The development site and issue tracker for DrOn can be found at https://bitbucket.org/uamsdbmi/dron. The perma-nent URL for DrOn is http://purl.obolibrary.org/obo/dron.owl.
Our primary, driving use case was support for Comparative Effective Research. Author WRH was part of a research team wherein a student had to manually identify all drug products that contain acetaminophen historically. We built a web application that uses DrOn to support this use case; users can search for all NDCs that either contain a specific ingredient or contain an ingredient that realizes a specific disposition. This web application is accessible at http://ingarden.uams.edu/ingredients.
Future work includes addressing limitations in the current process. One of the more egregious examples is the lack of a link from the various drug products to their dose forms (e.g., drug capsule). Nearly all of the most common dose forms are already in the upper level of the ontology (dron-upper module), but the CDFs are not properly related to them. This is due to (1) time constraints and (2) the dubious ontological nature of some of the dose forms found in RxNorm. For example, 'inhaler' does not refer to the form of the drug but instead to its container (which also serves the role of drug delivery device). But the form of the drug itself is a solution or suspension contained in the inhaler. Note that the presentation form in this case (e.g., solution) differs from the administration form (e.g., aerosol).
Another issue is the lack of a full logical definition for some of the terms. For instance, only a small subset of the parts of each drug product is defined. A clinical drug form contains information about its dose form, its route of administration, and its active ingredients. As of the writing of this paper, the only one of these that is represented in the ontology as classes are the active ingredients, though dose forms are mostly represented. Even these, however, are still not fully developed, generally lacking any class restrictions. Additionally, a clinical drug contains dosage information and branded drugs have brand information. Neither of these is represented in the ontology.
The final issue with the process is the need for manual interaction. Although each step within in the process is automated, they are not tied together in a coherent way. We expect that some manual intervention will always be needed as we continue to mine updated information from these sources, but there is significant room for improvement in connecting the various segments of the overall process flow and fully automating the less ontologically nebulous steps.

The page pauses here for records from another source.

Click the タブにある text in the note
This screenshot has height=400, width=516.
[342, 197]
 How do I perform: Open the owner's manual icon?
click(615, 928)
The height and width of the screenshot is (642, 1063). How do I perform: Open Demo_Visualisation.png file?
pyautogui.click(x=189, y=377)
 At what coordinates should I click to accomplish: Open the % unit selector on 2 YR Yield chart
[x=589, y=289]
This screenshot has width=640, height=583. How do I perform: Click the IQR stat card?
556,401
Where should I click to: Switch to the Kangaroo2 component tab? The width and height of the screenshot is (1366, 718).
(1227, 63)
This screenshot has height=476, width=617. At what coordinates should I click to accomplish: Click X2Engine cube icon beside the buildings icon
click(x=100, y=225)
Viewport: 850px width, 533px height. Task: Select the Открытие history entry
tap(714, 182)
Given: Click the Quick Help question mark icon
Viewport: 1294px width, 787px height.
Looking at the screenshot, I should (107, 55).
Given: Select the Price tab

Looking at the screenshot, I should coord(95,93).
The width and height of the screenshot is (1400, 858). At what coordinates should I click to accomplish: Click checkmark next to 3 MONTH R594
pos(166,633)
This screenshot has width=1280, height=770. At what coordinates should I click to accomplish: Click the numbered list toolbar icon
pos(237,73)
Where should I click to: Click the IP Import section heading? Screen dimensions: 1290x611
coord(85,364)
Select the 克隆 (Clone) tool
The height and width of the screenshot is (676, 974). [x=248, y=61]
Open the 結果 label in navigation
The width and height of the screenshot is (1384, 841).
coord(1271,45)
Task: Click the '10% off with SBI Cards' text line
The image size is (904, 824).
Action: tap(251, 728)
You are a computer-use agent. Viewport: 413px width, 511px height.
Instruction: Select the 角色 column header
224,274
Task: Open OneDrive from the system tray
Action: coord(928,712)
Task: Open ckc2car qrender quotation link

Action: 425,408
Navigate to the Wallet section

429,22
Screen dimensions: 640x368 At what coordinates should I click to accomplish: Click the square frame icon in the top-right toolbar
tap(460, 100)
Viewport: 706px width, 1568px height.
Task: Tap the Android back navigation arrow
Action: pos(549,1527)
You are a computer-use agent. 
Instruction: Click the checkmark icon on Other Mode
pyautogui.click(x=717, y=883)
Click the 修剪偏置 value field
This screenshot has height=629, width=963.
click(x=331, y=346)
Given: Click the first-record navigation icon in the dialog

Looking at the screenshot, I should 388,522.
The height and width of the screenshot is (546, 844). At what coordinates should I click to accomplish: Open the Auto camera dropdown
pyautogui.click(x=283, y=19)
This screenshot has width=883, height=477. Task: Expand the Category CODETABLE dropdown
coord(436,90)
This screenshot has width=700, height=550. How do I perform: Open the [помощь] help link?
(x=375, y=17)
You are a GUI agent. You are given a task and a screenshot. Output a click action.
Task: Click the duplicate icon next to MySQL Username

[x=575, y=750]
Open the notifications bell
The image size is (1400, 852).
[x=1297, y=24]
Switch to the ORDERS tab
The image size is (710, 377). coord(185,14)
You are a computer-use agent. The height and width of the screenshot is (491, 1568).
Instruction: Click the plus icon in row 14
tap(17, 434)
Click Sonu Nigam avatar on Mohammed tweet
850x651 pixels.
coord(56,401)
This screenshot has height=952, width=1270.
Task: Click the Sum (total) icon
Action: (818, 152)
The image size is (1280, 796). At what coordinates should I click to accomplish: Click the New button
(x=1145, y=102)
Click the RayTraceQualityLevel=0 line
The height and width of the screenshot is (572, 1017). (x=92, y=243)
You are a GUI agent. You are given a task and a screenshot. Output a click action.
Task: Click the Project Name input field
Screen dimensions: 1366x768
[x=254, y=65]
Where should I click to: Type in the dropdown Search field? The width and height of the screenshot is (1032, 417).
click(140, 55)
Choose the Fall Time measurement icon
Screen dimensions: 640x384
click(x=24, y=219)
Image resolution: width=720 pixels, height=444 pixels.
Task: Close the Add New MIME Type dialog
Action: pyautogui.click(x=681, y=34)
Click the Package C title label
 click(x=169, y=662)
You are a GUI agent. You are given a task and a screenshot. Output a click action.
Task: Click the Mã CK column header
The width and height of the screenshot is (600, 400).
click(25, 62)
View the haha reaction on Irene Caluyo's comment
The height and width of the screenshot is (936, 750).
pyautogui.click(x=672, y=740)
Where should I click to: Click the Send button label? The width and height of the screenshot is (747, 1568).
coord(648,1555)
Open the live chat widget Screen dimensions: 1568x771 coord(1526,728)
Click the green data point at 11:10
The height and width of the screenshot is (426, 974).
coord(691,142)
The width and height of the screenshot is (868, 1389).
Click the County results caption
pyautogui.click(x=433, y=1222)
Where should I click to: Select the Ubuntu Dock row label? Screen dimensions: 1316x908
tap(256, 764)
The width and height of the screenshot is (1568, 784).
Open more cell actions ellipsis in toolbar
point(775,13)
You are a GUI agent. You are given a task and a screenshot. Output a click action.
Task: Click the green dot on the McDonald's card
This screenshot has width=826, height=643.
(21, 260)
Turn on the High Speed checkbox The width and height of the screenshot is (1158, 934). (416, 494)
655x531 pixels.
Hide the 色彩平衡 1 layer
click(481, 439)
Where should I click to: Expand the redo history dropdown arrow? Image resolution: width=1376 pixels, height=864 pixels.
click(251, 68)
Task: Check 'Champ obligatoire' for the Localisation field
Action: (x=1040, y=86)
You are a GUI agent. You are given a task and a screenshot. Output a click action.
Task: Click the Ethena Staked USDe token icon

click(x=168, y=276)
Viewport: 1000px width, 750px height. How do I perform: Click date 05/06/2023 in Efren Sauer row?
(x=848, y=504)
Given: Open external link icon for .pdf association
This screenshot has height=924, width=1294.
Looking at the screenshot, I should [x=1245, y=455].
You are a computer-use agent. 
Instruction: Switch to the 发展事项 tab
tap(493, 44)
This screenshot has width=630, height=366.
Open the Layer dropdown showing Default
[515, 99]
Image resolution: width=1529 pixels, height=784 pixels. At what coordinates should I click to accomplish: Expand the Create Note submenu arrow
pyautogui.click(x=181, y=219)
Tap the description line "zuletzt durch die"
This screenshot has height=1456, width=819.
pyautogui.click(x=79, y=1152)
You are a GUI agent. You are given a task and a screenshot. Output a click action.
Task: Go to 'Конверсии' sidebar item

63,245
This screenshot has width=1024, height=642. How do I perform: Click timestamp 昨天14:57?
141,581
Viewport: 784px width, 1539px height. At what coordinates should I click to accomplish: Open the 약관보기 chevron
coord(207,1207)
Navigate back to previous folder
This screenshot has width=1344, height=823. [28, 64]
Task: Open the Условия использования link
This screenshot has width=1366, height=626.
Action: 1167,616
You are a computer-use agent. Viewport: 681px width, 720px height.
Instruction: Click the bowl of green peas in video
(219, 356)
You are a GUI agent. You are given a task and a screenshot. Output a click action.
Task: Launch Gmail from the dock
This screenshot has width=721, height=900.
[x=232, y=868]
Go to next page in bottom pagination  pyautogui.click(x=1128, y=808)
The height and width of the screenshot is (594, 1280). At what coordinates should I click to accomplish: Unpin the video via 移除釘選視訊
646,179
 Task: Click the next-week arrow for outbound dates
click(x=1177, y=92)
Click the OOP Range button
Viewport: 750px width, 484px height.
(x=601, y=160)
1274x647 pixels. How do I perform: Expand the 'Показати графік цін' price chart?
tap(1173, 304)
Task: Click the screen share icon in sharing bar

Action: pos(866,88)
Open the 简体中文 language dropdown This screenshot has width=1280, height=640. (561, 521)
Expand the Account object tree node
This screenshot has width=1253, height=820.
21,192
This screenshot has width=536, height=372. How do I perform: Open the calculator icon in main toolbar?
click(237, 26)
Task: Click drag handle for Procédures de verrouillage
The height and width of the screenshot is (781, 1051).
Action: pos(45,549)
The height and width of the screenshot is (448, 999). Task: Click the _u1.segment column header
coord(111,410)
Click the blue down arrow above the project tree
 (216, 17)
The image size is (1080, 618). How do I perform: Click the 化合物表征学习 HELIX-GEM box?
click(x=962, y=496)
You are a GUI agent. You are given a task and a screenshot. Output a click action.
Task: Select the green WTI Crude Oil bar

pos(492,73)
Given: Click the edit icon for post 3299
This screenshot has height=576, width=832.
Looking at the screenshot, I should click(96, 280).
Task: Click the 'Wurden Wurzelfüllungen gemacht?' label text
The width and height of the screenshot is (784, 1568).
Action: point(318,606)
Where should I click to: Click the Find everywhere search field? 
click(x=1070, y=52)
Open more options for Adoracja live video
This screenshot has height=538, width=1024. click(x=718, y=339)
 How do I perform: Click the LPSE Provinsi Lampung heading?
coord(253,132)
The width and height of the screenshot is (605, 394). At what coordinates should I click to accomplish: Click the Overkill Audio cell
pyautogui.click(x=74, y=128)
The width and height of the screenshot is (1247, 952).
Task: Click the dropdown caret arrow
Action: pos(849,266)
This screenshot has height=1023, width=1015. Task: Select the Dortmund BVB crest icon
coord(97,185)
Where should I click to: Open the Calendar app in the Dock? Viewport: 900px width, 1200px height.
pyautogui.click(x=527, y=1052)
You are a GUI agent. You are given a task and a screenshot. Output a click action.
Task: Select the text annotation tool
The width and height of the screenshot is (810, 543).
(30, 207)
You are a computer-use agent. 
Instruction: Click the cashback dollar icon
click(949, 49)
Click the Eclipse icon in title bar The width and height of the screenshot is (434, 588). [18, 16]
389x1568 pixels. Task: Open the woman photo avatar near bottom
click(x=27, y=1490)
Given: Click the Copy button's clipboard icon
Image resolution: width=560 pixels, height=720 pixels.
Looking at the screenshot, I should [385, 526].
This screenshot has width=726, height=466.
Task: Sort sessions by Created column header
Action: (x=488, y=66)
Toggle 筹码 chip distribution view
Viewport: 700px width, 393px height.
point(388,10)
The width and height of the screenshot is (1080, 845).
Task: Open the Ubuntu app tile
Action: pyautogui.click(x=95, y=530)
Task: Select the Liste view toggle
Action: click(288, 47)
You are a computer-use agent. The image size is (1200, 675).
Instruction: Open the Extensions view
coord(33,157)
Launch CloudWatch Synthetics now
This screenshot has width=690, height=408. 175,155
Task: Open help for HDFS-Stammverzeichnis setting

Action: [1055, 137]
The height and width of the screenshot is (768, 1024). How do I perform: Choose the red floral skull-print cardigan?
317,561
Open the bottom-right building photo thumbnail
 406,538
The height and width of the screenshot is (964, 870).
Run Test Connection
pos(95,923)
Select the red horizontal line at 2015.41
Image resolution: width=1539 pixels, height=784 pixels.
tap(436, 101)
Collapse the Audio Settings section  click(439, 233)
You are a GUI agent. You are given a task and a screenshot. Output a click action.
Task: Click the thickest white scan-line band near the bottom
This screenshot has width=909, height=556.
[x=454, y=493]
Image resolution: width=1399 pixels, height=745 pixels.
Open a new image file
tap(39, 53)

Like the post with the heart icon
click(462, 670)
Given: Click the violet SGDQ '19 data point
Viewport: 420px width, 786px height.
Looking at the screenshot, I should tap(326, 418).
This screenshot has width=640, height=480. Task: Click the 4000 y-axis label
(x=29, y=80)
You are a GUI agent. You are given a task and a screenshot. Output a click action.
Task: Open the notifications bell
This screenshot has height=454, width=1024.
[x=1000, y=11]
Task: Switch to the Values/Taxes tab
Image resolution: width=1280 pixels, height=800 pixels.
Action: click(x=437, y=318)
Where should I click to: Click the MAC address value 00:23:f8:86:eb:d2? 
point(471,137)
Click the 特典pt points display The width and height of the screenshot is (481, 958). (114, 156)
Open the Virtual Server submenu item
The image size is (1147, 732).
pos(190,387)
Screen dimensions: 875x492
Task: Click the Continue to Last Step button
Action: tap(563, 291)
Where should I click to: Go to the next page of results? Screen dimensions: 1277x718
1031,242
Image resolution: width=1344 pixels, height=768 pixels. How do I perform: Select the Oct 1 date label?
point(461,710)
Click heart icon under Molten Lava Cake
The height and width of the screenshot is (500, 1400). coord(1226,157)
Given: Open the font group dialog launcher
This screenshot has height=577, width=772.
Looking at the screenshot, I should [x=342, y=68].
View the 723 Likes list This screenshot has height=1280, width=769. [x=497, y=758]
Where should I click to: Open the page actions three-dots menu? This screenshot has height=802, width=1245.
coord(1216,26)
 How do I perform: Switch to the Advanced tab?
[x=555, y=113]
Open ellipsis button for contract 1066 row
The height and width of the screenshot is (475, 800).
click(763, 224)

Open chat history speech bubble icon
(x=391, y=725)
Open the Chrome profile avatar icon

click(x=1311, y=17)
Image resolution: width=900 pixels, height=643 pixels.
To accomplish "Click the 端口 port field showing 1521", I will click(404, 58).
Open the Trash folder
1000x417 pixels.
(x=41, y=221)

Since DrOn is already large, and will likely increase in size as we incorporate more sources and as more drug products are manufactured, we expect that we will run into difficulties managing generation of and reasoning over the ontology. One potential solution we intend to investigate is to reason over the modules individually and combine the results. We also intend to create more manageable subsets of DrOn, which should allow users to work with only the portions of DrOn that they need for a particular use case.
This work was supported by award number UL1TR000039 from the National Center for Advancing Translational Sciences, award R01GM101151 from the National Institute for General Medical Science, and the Arkansas Biosciences Institute, the major research component of the Arkansas Tobacco Settlement Proceeds Act of 2000. This paper does not represent the views of NCATS, NIGMS, or NIH.